Is string internally stored as individual characters, each character in memory shared by other similar strings?
How strings are stored is an implementation detail, but in practice, on the CPython reference interpreter, they're stored as a C-style array of characters. So if the R
is at address x
, then O
is at x+1
(or +2
or +4
, depending on the largest ordinal value in the string), and B
is at x+2
(or +4
or +8
). Because the letters are stored consecutively, knowing where R
is (and a flag in the str
that says how big each character's storage is) is enough to locate O
and B
.
'BOB'
is at a completely different address, y
, and its O
and B
are contiguous as well. The OB
in 'ROB'
is utterly unrelated to the OB
in 'BOB'
.
There is a confusing aspect to this. If you index into the strings, and check the id
of the result, it will seem like 'O'
has the same address in both strings. But that's only because:
- Indexing into a string returns a new string, unrelated to the one being indexed, and
- CPython caches length one strings in the latin-1 range, so
'O'
is a singleton (no matter how you make it, you get back the cached string)
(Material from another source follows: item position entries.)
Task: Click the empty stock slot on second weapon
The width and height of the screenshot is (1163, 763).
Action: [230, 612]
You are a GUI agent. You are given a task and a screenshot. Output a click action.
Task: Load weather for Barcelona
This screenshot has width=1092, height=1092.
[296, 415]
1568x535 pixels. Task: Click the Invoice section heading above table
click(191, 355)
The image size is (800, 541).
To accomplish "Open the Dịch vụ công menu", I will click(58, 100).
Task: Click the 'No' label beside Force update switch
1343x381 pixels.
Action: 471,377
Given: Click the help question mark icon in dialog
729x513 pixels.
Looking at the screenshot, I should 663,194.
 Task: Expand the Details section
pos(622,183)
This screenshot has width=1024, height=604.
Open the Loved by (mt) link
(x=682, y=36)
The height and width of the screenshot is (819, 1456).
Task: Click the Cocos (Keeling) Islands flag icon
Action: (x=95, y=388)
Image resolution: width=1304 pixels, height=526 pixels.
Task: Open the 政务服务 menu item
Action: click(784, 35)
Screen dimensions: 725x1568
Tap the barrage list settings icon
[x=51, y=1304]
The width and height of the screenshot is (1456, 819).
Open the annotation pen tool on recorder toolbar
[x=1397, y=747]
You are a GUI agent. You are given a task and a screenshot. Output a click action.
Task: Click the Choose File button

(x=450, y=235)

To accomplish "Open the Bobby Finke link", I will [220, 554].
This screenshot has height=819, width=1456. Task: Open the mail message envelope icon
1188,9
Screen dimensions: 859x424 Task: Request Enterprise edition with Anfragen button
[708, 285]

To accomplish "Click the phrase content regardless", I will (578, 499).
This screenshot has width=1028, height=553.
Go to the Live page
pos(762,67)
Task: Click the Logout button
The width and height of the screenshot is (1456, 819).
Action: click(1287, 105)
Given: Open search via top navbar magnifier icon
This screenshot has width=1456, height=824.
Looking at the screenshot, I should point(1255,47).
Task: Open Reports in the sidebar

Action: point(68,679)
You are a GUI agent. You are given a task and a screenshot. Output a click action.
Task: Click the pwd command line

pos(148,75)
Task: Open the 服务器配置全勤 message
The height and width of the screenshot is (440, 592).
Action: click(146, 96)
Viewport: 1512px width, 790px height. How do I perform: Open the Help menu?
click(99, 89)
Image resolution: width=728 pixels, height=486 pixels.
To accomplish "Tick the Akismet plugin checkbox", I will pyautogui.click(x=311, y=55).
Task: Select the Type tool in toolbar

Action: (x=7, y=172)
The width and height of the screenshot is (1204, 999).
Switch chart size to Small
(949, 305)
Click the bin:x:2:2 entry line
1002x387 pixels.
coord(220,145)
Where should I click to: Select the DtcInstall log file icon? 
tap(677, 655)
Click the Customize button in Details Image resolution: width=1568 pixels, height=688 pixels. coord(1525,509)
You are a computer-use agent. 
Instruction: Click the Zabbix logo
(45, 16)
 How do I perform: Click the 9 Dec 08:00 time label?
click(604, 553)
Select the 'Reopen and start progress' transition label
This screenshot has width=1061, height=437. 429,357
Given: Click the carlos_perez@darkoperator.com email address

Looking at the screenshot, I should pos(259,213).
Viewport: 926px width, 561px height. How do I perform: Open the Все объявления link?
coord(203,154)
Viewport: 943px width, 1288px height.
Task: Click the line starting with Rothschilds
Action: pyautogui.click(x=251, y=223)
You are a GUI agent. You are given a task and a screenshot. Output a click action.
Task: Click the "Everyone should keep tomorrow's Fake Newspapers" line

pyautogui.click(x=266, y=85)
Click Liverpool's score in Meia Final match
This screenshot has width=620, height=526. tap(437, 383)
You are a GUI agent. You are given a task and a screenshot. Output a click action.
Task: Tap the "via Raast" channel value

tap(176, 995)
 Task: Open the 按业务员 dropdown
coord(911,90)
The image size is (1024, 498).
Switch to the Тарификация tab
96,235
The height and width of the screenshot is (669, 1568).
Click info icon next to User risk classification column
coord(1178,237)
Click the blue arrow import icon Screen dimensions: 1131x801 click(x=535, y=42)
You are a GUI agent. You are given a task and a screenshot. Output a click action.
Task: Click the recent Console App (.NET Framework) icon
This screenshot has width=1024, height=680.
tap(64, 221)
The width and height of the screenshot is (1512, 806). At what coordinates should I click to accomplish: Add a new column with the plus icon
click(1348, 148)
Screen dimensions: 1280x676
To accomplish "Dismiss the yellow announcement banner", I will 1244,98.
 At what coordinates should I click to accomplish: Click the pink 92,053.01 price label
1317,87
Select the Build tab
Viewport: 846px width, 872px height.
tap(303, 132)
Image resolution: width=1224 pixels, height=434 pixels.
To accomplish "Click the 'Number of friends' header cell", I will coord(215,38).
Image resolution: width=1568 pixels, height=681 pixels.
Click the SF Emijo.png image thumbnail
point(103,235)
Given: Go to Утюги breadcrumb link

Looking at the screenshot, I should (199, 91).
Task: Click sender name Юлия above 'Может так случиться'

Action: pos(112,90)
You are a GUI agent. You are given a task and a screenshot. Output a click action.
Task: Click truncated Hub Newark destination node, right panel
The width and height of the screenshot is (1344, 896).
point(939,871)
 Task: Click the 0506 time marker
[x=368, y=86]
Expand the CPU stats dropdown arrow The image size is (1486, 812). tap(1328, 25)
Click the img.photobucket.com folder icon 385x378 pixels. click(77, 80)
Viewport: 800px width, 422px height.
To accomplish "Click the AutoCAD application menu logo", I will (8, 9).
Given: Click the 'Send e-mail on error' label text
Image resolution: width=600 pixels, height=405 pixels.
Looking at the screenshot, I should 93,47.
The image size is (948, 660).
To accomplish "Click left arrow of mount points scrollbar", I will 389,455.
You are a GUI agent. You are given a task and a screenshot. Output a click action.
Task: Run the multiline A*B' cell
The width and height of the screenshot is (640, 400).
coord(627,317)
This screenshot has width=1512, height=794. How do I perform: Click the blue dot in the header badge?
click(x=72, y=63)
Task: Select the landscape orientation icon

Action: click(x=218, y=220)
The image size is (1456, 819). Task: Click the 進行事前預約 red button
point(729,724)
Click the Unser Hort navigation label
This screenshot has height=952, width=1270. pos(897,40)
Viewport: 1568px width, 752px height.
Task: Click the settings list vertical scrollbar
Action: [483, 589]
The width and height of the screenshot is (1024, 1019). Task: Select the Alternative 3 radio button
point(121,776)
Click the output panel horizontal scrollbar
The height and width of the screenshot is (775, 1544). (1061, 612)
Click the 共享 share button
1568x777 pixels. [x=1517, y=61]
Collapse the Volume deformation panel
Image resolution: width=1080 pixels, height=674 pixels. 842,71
I'll note that the actual str
internals in modern Python are even more complicated than I covered above; a single string might store the same data in up to three different encodings in the same object (the canonical form, and cached version(s) for working with specific Python C APIs). It's not visible from the Python level aside from checking the size with sys.getsizeof
though, so it's not worth worrying about in general.
If you really want to head off into the weeds, feel free to read PEP 393: Flexible String Representation which elaborates on the internals of the new str
object structure adopted in CPython 3.3.